Work instruction:
From the data that follows, print exactly the lines starting at the one containing "Task: Click the 勝率 column header" and ending at the one containing "This screenshot has height=535, width=1140."; include both of them and nothing more.

Extracted information:
________________________________________

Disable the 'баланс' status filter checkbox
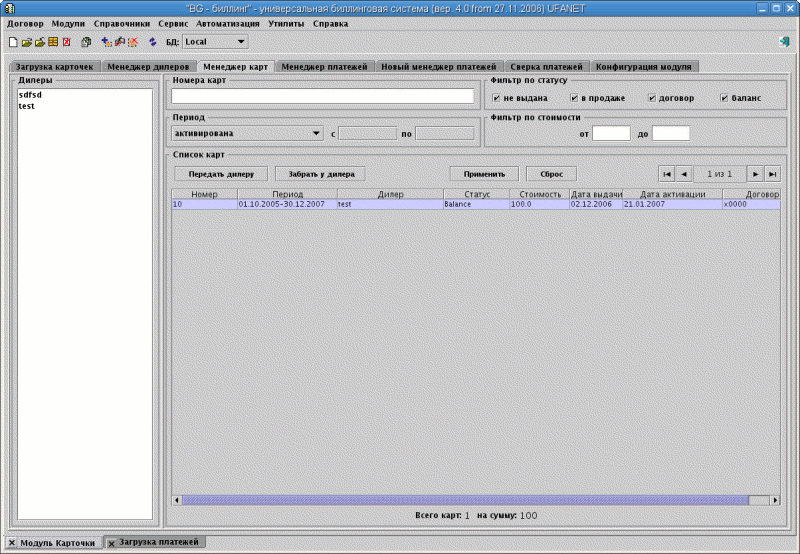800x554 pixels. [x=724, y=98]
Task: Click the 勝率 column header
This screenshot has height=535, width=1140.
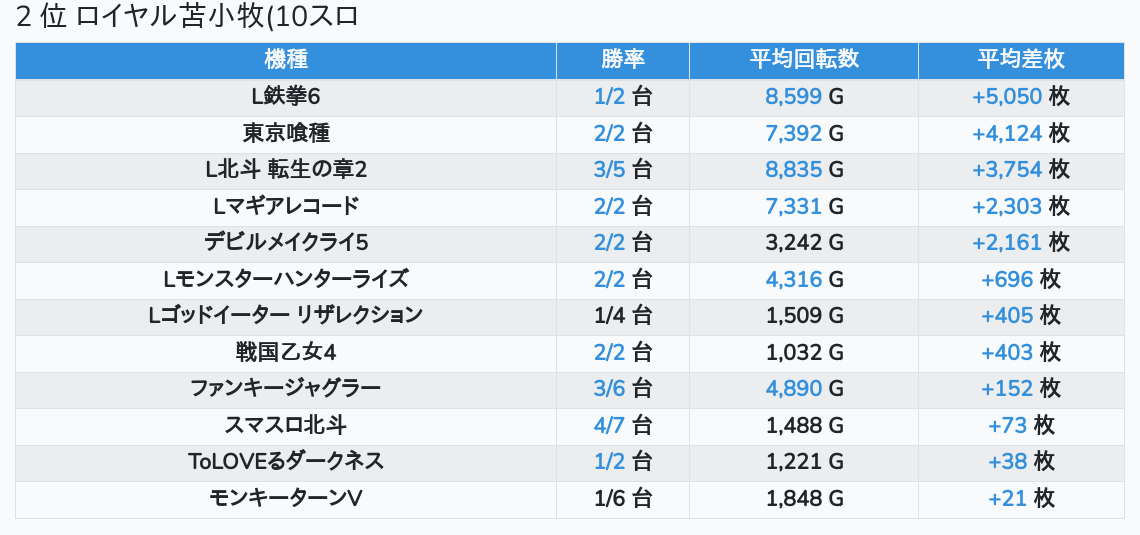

________________________________________

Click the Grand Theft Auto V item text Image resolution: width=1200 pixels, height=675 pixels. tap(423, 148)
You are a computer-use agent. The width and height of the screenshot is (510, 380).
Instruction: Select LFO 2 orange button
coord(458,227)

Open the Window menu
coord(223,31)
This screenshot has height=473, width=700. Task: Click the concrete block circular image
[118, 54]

________________________________________

Output of the exercise:
Task: Click the 勝率 column header
This screenshot has height=535, width=1140.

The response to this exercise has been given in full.